Daarbij wees de Raad de bezwaren van twee nabijgelegen pluimveehouderijen tegen de legalisatie van het vogelasiel bij Camping De Somerense Vennen van de hand. Zij vrezen voor verspreiding van vogelgriep door vogels die in het asiel worden opgevangen. Pluimveehouders Piet Slegers en de gebroeders Engelen eisten dat de gemeente alleen toestemming had kunnen geven als het dichtstbijzijnde pluimveebedrijf op minstens 20 kilometer had gelegen. De Raad stelt in de uitspraak dat er geen onderzoeken zijn die dergelijke afstanden voorschrijven.
Hygiëne
De verwijzing van de pluimveehouders naar het 'Beleidsdraaiboek Aviaire Influenza' wijst het hoogste bestuursrechtscollege van de hand omdat het ministerie van Economische Zaken dat draaiboek alleen maar heeft opgesteld voor de aanpak van een uitbraak van vogelgriep. Verder vindt de Raad het niet nodig dat de gemeente Someren in het bestemmingsplan al allerlei maatregelen voorschrijft met betrekking tot de hygiëne en het al dan niet onderbrengen van vogels in buitenvolières. Die maatregelen kunnen bijvoorbeeld in een vergunningsprocedure worden opgelegd.
Tegenvaller
In ieder geval maakt het bestemmingsplan het stellen van nadere eisen aan de exploitatie van het vogelasiel ook niet onmogelijk. De uitspraak is een tegenvaller voor de pluimveehouders.
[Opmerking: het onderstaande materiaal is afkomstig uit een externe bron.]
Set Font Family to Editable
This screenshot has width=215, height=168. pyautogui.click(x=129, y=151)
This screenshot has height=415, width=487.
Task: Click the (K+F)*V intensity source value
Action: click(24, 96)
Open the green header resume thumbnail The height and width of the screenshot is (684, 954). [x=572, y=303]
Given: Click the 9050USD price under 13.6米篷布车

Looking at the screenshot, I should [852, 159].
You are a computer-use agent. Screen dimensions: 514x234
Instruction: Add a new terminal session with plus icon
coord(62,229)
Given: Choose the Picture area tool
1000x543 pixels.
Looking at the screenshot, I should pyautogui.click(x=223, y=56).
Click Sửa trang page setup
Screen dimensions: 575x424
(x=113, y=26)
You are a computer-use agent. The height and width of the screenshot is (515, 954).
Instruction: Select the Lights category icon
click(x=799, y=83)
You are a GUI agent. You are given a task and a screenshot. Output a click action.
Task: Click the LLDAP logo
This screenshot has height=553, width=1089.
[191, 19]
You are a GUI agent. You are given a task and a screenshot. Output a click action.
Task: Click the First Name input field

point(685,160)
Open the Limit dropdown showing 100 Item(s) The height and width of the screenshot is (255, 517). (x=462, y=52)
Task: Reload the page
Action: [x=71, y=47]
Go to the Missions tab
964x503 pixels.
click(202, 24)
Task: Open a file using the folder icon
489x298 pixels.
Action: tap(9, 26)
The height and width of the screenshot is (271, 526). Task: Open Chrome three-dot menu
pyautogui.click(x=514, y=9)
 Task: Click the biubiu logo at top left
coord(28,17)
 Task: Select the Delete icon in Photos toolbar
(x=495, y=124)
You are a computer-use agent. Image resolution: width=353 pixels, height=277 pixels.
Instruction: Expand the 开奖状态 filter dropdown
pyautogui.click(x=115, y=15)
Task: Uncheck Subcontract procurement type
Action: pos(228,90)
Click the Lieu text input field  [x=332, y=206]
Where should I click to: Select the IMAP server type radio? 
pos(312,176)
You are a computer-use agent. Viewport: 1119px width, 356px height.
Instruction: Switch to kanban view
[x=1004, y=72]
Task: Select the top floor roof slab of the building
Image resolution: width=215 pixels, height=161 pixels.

Slegers heeft een vleeskuikenbedrijf en zit op net geen 1.000 meter van het vogelasiel. Engelen’s dichtstbijzijnde pluimveehouderij zit op 2,5 kilometer. Beiden vinden dat veel te dicht bij. Zij vrezen veel last en nadeel van het vogelasiel te krijgen, omdat er volgens hen een grotere kans is dat ‘zieke’ vogels ziektekiemen verspreiden, waardoor het pluimvee wordt aangestoken en geruimd moet worden. Vooral de kans op verspreiding van de gevreesde vogelgriep bezorgt de pluimveehouders slapeloze nachten. Pluimveehouder Slegers heeft zijn bedrijf sinds de komst van het vogelasiel in 2011 al twee keer moeten ruimen. Volgens zijn dierenarts zouden de ziektes door vogels uit het asiel verspreid zijn.